As the school year rapidly comes to a close, I can’t help but reflect upon this past academic year.  Although I have seen my students take great strides in their academic careers, there are some areas that need development.

Some thoughts on improvement:

  • Conventions:  All my students have room for improvement when it comes to grammar and punctuation.  This summer I plan on creating a set of minilessons to reinforce these writing skills and techniques.  These skills will be practiced through various writing tasks as well as visual supports.  They will be highlighted, stressed and practiced repeatedly throughout the school year, which will ultimately culminate in the form of a test.  I think this test should be similar to what we used in class this year, which included multiply choice, sentence correction and a writing task.  I would also include a section on copy-editing.  In this section the students would be presented with a paragraph full of popular student errors.  The students will be assigned the task of highlighting these errors and successfully correcting them.  While the sentence corrections primarily focused on comma splices, fused and fragmented sentences, the paragraph would include errors made in their blog writing.  This includes proper citation of quotes.

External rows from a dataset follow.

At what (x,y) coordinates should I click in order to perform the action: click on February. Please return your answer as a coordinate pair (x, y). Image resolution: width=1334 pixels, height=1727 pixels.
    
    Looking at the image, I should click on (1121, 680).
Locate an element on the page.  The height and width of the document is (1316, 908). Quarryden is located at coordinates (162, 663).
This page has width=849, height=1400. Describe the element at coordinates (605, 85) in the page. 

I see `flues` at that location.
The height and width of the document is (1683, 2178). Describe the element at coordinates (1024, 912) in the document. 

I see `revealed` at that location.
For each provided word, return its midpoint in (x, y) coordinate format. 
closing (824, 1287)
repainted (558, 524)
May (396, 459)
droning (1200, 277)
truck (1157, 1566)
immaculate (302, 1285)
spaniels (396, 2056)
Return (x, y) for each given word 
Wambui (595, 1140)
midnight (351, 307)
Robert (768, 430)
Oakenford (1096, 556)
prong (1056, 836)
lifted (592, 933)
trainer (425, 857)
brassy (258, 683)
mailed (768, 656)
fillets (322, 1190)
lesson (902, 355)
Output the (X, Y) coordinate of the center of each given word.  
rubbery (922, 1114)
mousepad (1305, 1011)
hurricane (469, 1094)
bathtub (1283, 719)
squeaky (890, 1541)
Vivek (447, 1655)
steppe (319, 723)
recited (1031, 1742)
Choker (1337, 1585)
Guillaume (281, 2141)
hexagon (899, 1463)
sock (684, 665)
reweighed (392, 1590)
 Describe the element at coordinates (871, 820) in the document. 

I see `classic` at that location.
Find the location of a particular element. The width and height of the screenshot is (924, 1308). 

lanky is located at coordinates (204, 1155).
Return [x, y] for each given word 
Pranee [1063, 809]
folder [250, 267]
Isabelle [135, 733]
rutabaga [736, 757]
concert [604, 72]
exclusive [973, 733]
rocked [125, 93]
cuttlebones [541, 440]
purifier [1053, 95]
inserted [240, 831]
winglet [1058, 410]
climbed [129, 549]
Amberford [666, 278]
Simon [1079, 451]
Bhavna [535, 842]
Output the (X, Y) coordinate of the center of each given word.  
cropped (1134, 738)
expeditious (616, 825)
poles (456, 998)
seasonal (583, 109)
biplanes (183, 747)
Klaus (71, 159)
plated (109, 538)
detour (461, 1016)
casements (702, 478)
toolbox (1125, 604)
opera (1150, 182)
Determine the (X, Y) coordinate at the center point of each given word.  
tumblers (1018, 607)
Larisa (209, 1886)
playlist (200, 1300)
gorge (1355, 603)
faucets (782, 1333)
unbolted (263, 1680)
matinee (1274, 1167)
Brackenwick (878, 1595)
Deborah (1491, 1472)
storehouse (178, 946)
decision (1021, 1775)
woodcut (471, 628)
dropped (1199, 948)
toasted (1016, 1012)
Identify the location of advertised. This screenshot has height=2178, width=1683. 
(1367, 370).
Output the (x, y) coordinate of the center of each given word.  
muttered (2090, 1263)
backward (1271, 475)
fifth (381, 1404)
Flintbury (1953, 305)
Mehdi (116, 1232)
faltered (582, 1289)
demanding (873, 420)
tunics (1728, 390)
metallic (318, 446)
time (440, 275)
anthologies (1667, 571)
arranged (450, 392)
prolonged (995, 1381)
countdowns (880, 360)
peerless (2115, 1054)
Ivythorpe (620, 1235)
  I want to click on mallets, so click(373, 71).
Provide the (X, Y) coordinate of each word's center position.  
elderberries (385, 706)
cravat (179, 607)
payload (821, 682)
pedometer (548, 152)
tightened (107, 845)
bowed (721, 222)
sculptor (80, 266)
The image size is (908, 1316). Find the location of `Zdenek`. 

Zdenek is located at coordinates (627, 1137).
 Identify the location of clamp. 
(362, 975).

  • Inferences: Students often became confused this year when I asked them what the meaning of the text, passage or quote was.  They had a hard time making predictions.  Generally speaking, this is because they are extremely literal thinks.  At the beginning of the year, the class as a whole annotated The Scarlet Ibis; however, we did not do much past open discussion and online writing with the other texts in the class.  For next year, I think it will be important to breakdown specific texts, passages and quotes both verbally and in writing with the students.  In other words, I think it will be important to move beyond just telling them why something is important and diagram the importance.  I think this will help them understand things beyond a literal interpretation.  One text I think this will be particularly important with is To Kill a Mockingbird and more specifically, the section where Mr. Ewell attacks Scout and Jem.
  • Open-ended questions: I want my students to rely less on finding specific answers to specific questions.  I want them to gain an understanding for developing their own opinions based on text rather than looking for the correct answer.  This is a difficult task to accomplish especially in our society where testing is often times a driving force of education.